• _PROBLEM STATEMENT_: Your answer must be an exact transcription of the lines from the line with "Task: Toggle page" through the final line of the data.

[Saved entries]

== Segment start ==

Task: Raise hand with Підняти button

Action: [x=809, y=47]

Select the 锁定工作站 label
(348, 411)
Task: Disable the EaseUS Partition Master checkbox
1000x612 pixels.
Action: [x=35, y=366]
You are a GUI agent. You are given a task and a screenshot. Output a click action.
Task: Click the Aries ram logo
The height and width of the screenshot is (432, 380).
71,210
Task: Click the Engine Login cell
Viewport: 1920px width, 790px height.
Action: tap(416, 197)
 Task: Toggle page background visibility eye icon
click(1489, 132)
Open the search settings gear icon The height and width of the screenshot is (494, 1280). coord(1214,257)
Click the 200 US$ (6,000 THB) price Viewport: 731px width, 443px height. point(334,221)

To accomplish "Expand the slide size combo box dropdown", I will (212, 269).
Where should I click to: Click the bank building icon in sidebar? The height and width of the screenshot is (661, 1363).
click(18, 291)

== Segment end ==

• _SOLUTION TO THIS EXERCISE_:
 Task: Toggle page background visibility eye icon
click(1489, 132)
Open the search settings gear icon The height and width of the screenshot is (494, 1280). coord(1214,257)
Click the 200 US$ (6,000 THB) price Viewport: 731px width, 443px height. point(334,221)

To accomplish "Expand the slide size combo box dropdown", I will (212, 269).
Where should I click to: Click the bank building icon in sidebar? The height and width of the screenshot is (661, 1363).
click(18, 291)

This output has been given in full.